Ya, raut serius Akihito menjelaskan semuanya.
"Oh, kau sudah tiba?" ucapnya begitu menemukan wajah bulat berbingkai surai coklat muda kemerahan di depan apartemen.
"Karena Senpai menyuruhku segera datang, maka aku datang," jawab Mirai sambil tersenyum manis. "Kebetulan aku sedang tidak punya uang, jadi—"
"Ya, ya, aku mengerti," potong Akihito dengan nada perhatiannya yang biasa. Gadis kecil ini memang selalu kehabisan uang. "Tidak keberatan menunggu, kan?"
Mirai menggeleng. "Sama sekali tidak!"
Tersenyum Akihito mendengar jawaban Mirai. "Silakan duduk dulu sambil aku menyiapkan," katanya sambil membuka kunci pintu apartemen. Kedua remaja SMA itu melangkah ke dalam lalu melepaskan sepatu mereka di genkan. "Mau minum apa? Teh?"
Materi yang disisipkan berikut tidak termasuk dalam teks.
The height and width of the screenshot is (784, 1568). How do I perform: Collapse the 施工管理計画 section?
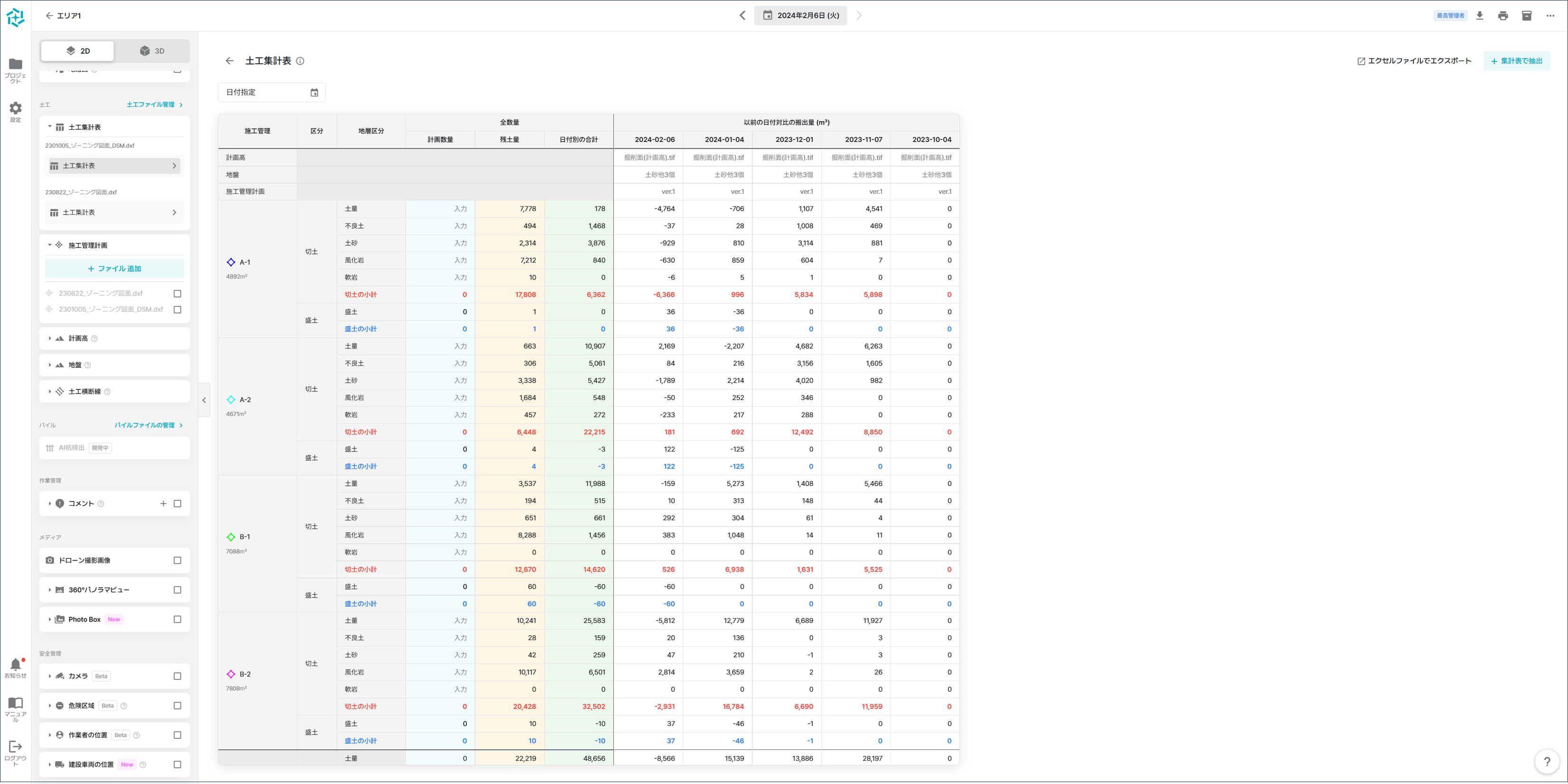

"Boleh, Senpai. Terima kasih," balas Mirai sopan. Setelahnya, Akihito berbelok ke dapur sementara Mirai berjalan menuju ruang utama merangkap kamar tidur apartemen tersebut. Dengan manisnya gadis itu duduk pada salah satu sisi meja.
Mirai selalu menikmati saat-saat berada di apartemen ini, apartemen sederhana yang hanya terdiri dari tiga ruangan; ruang utama, dapur, dan kamar mandi. Ruang utama berisi meja dengan alas duduk serta ranjang milik Akihito. Beberapa lemari juga diletakkan di sana, diisi dengan barang-barang pribadi milik Akihito.
Dapur apartemen itupun tak kalah lengkapnya. Walau kecil, Akihito berhasil mengisinya dengan oven, kulkas, dan beberapa alat masak lain yang rajin digunakannya. Akihito memang pandai memasak, jauh berbeda dengan Mirai yang bahkan selalu gagal menggoreng telur.
"Maaf menunggu, ya." Akihito tiba-tiba muncul dari balik dapur dengan dua piring omelet nasi di tangan. Ia menghampiri Mirai, duduk berhadapan dengan gadis itu, lalu meletakkan kedua piring di atas meja. "Selamat makan!"
"Selamat makan juga," sahut Mirai dengan wajah berseri-seri. Tangannya bergegas meraih sendok lalu dalam hitungan empat puluh delapan detik—
Piring Mirai sudah licin tandas.
"Aah, terima kasih atas makanannya," ucap Mirai sambil mengelus perutnya. Detik setelahnya, Mirai sudah mengeluarkan ponselnya sambil berseru-seru heboh. "Akan ku-post di blog! Omelet nasi buatan Senpai sangat enak dan aku tidak sangka dapat menghabiskannya dalam waktu singkat. Makanan ini... makanan ini..."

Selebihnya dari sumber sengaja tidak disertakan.